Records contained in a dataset

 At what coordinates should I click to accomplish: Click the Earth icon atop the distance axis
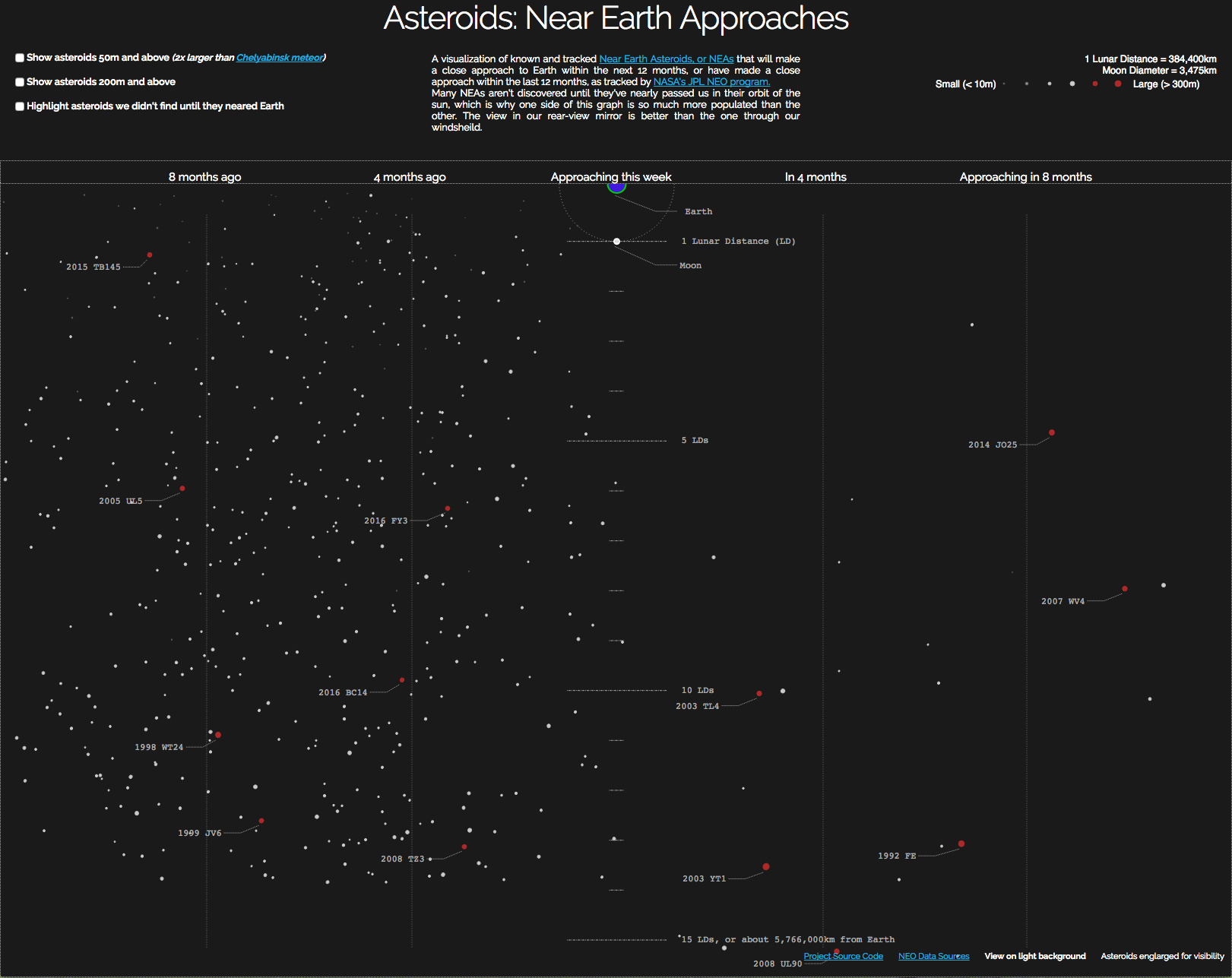(x=615, y=186)
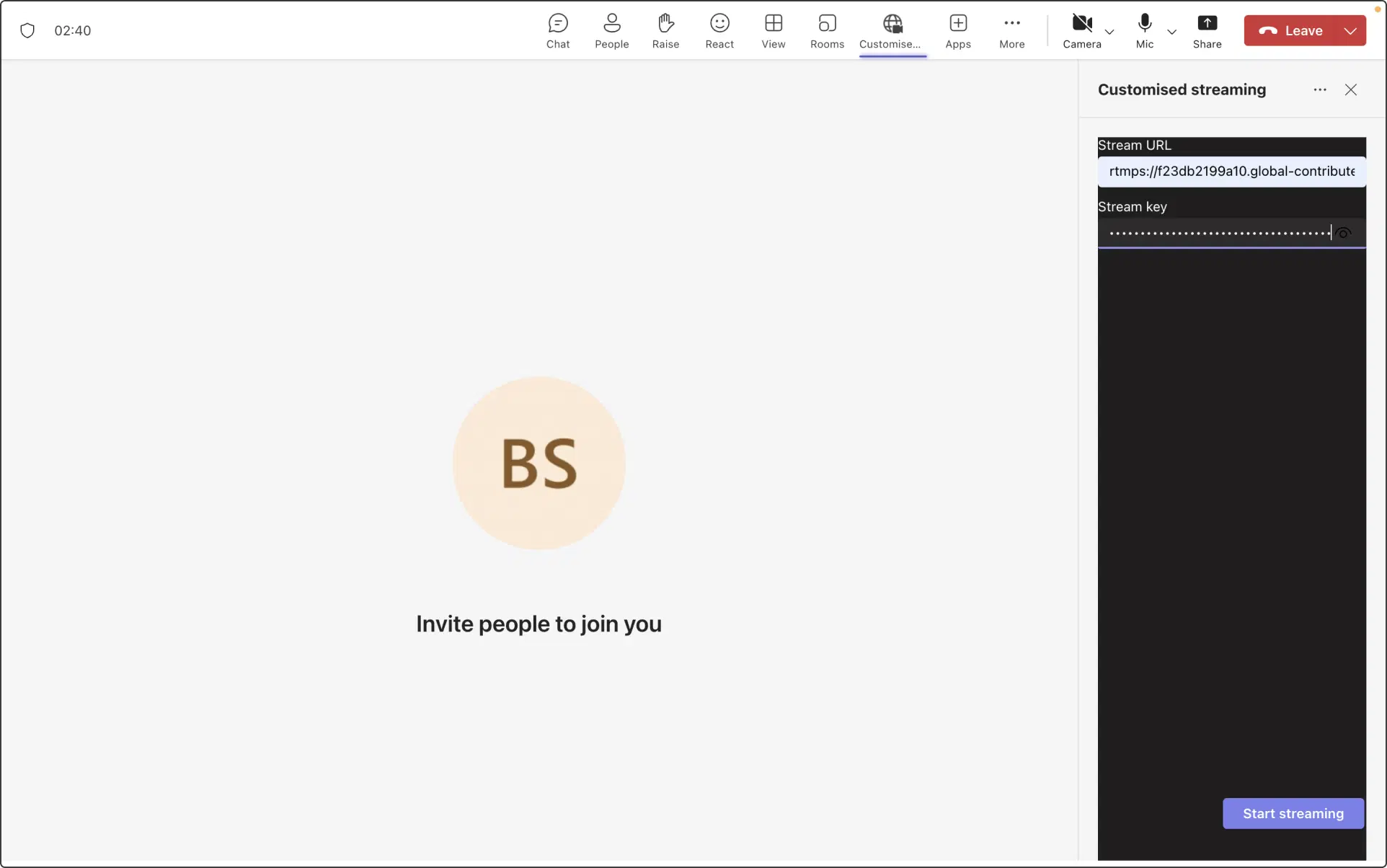Image resolution: width=1387 pixels, height=868 pixels.
Task: Expand the Camera options chevron
Action: click(x=1109, y=32)
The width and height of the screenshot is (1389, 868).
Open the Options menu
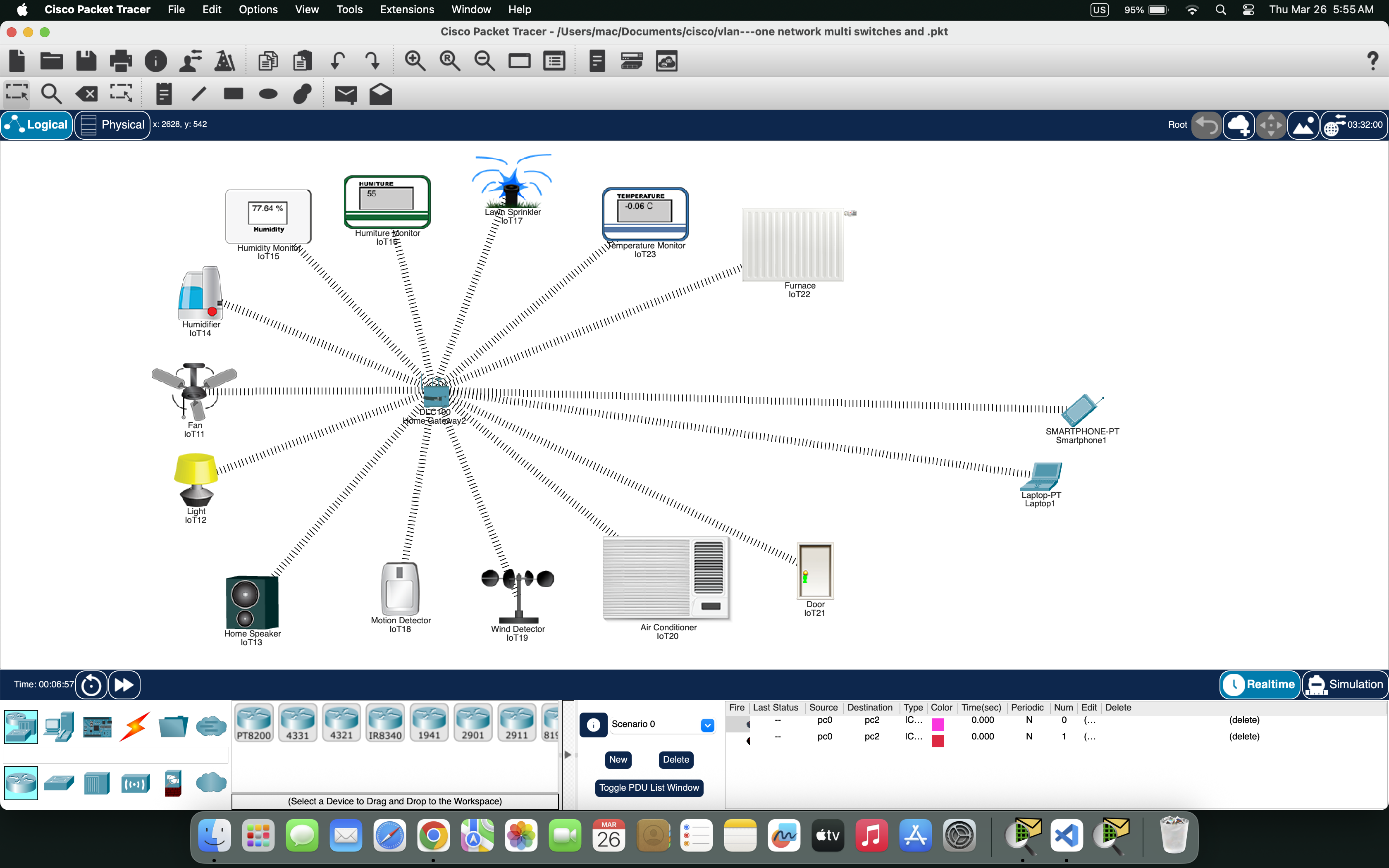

** What to produce **
With the pictures set aside, repeat every entry above exactly.

** Finished task **
 At what coordinates should I click to accomplish: Click the Earth icon atop the distance axis
(x=615, y=186)
Image resolution: width=1387 pixels, height=868 pixels.
Task: Expand the Camera options chevron
Action: click(x=1109, y=32)
The width and height of the screenshot is (1389, 868).
Open the Options menu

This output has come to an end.